Opinion
Case No. 2:13 CV 35 RWS
02-13-2014
MEMORANDUM AND ORDER
This matter is before me on Defendant Wayne Pruitt's motion to dismiss Plaintiff Auto-Owners Insurance Company's complaint for lack of jurisdiction. For the reasons stated below, I will deny Defendant's motion. Procedural Background
On January 6, 2012, Larry Apperson, the original plaintiff in this action, was a passenger in a car accident that occurred in Audrain County, Missouri. Apperson filed suit in state court against the driver of the car, Wayne Pruitt. Prior to filing suit, Apperson notified his insurer, Auto-Owners Insurance Company, of the accident and requested a copy of his insurance policy. After Apperson filed his action against Pruitt, he sent Auto-Owners a copy of the petition.
On October 22, 2012, Apperson received a judgment against Pruitt in the amount of $2,500,000.00. Apperson and Pruitt entered into an agreement whereby Apperson collected $100,000.00 from the Pruitt, which was the limit of Pruitt's liability coverage. Apperson then made a claim to Auto-Owners under the underinsured motorist insurance provision of his policy, which Auto-Owners refused to pay.
On March 14, 2013, Apperson filed an action against Auto-Owners in the Circuit Court of Randolph County, Missouri, seeking a declaration that Auto-Owners owed him underinsured motorist coverage. On April 19, 2013, Auto Owners removed the action to this Court based on diversity jurisdiction. Additionally, Auto-Owners raised affirmative defenses and brought a counterclaim seeking a declaratory judgment that it is not required to pay Apperson underinsured motorist benefits.
On October 30, 2013, I granted Auto-Owners leave to file a third-party complaint against Pruitt.

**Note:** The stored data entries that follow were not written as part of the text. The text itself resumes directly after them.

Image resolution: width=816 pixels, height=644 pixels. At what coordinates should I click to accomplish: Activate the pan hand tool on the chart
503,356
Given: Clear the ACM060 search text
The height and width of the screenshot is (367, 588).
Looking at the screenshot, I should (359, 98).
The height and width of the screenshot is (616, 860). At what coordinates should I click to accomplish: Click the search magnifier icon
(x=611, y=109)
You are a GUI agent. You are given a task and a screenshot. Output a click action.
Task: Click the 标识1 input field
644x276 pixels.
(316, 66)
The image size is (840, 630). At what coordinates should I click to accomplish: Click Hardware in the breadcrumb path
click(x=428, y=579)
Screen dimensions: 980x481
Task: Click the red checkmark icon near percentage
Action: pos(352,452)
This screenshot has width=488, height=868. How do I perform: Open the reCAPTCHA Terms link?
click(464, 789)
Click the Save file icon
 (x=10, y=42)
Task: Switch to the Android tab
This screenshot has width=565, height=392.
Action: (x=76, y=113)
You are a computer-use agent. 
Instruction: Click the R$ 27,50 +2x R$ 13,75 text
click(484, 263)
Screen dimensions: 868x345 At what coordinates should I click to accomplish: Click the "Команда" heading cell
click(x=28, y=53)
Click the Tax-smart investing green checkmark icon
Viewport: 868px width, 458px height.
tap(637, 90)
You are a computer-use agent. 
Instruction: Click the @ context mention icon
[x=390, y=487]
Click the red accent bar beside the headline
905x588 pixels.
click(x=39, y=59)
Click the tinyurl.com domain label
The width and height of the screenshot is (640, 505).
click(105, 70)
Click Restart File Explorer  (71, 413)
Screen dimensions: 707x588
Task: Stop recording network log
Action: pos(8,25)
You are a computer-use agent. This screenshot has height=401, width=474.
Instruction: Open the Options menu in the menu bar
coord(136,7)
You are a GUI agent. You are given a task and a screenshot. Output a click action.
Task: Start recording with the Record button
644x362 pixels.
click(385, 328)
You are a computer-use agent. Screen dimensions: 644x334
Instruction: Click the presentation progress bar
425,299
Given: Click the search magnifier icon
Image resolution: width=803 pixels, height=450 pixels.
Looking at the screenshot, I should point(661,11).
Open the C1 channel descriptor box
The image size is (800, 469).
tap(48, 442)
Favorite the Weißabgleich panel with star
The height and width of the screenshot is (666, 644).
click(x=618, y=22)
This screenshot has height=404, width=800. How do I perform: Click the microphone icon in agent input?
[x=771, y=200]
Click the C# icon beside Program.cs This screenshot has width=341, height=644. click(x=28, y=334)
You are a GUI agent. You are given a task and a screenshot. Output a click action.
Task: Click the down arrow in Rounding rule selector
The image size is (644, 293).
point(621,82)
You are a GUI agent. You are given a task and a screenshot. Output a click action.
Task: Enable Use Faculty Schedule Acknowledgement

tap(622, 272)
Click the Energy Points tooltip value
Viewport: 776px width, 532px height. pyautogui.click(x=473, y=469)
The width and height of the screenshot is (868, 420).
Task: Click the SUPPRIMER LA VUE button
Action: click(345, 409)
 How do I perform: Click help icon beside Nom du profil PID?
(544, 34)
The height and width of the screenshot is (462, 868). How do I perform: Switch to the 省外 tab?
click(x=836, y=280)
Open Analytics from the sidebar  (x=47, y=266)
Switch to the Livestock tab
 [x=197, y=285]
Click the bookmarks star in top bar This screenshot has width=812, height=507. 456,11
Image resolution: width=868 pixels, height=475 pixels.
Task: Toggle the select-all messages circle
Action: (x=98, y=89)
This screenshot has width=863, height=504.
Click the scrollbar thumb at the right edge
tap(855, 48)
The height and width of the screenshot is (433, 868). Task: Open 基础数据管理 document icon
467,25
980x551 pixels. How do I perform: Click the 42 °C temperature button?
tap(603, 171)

On November 6, 2013, Auto-Owners file a third-party complaint against Pruitt seeking a declaratory judgment of its subrogation rights against Pruitt in the event it is determined to owe coverage to Apperson.
After Auto-Owners filed its complaint against Pruitt, Auto-Owners and Apperson settled their claims on December 6, 2013. Auto-Owners agreed to pay Apperson $500,000.00 under the underinsured motorist insurance provision of his policy, and it has since satisfied this obligation. On December 13, 2013, I dismissed all claims and counterclaims between Auto-Owners and Apperson. Auto-Owners' third-party complaint against Pruitt remains pending.
On December 23, 2013, Auto Owners filed an amended complaint against Pruitt. Pruitt now moves to dismiss Auto-Owners complaint. Discussion
Auto-Owners' amended complaint seeks subrogation recovery against Pruitt for the payment it has made to Apperson. Pruitt correctly argues that a subrogation action is generally brought in the name of the subrogor. Kroeker v. State Farm Mut. Auto. Ins. Co., 466 S.W.2d 105, 110-11 (Mo. App. 1971). Under Missouri law, the insured is generally the party in interest in a subrogation action. See Hagar v. Wright Tire & Appliance Inc., 33 S.W.3d 605, 610 (Mo. App. 2000).
However, Missouri courts have contemplated allowing an insurer to bring a subrogation action in its own name where the tortfeasor has consented to the splitting of the cause of action against him and the potential of an unjust double recovery by the insured does not exist. See Marshall v. Northern Assur. Co. of America, 854 S.W.2d 608 (Mo. App. 1993. Here, Apperson reduced his claim against Pruitt to a final judgment in state court. After receiving judgment, Apperson entered into an agreement with Pruitt whereby Apperson collected $100,000.00 from Pruitt, an amount less than Pruitt's full liability as a result of the judgment. The agreement released Pruitt from his full liability without Auto-Owners' consent. Auto-Owners contends that because Pruitt was aware of Auto-Owners' subrogation interest at the time he reached this agreement, Pruitt consented to the splitting of the cause of action against him. See Dickhans v. Missouri Property Ins. Placement Facility, 705 S.W.2d 104 ( Mo. App. 1986) ("[I]t would be patently unjust to permit a third party tortfeasor, with knowledge of an insurer's subrogation interest, to settle with the insured for less than the wrongdoer's full liability, and become thereby insulated against the insurer's right of action.").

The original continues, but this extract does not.